## WHAT TO DO:
Reproduce everything from the line containing "The image size" down to the line containing "point(33,189)", both ends included and requests kept as they are, but raise every number in the coordinate answers by 90.

## GIVEN INFORMATION:
● ● ● ● ● ● ●
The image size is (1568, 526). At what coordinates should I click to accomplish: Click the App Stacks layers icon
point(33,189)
● ● ● ● ● ● ●
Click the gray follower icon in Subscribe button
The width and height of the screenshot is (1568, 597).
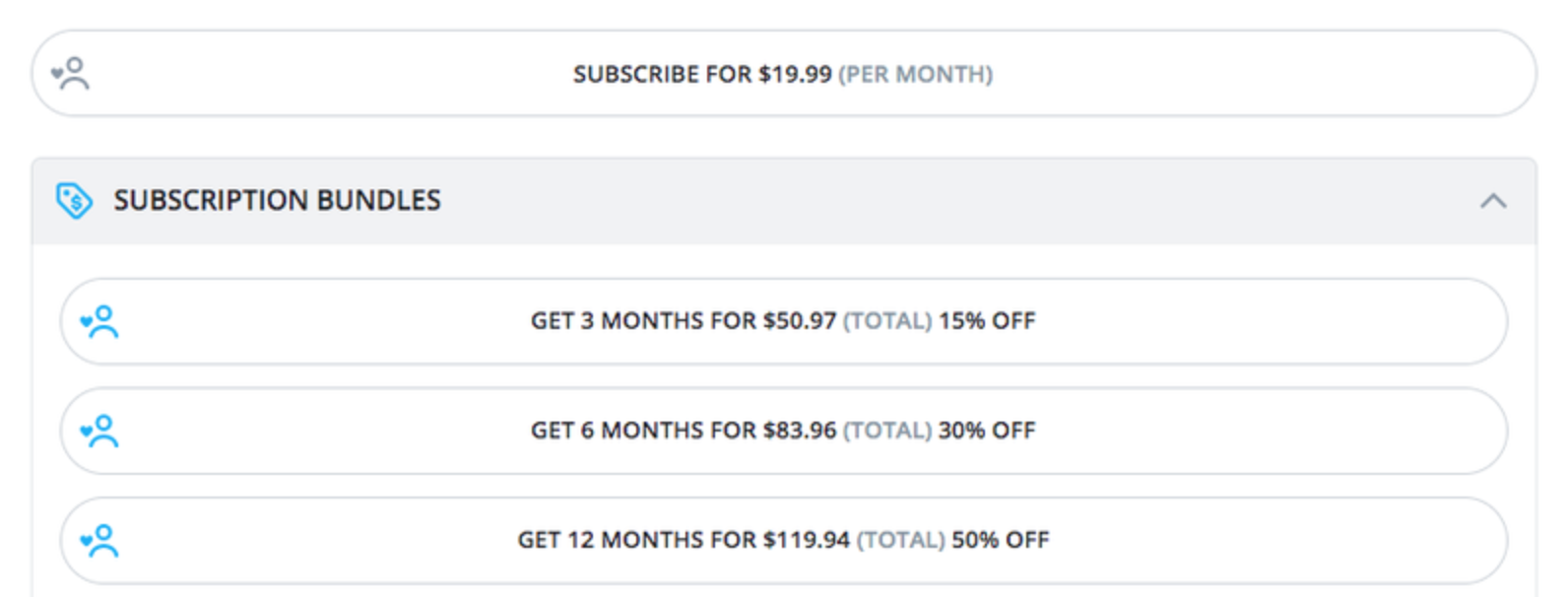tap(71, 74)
● ● ● ● ● ● ●
## ANSWER IN FULL:
The image size is (1568, 526). At what coordinates should I click to accomplish: Click the App Stacks layers icon
point(123,279)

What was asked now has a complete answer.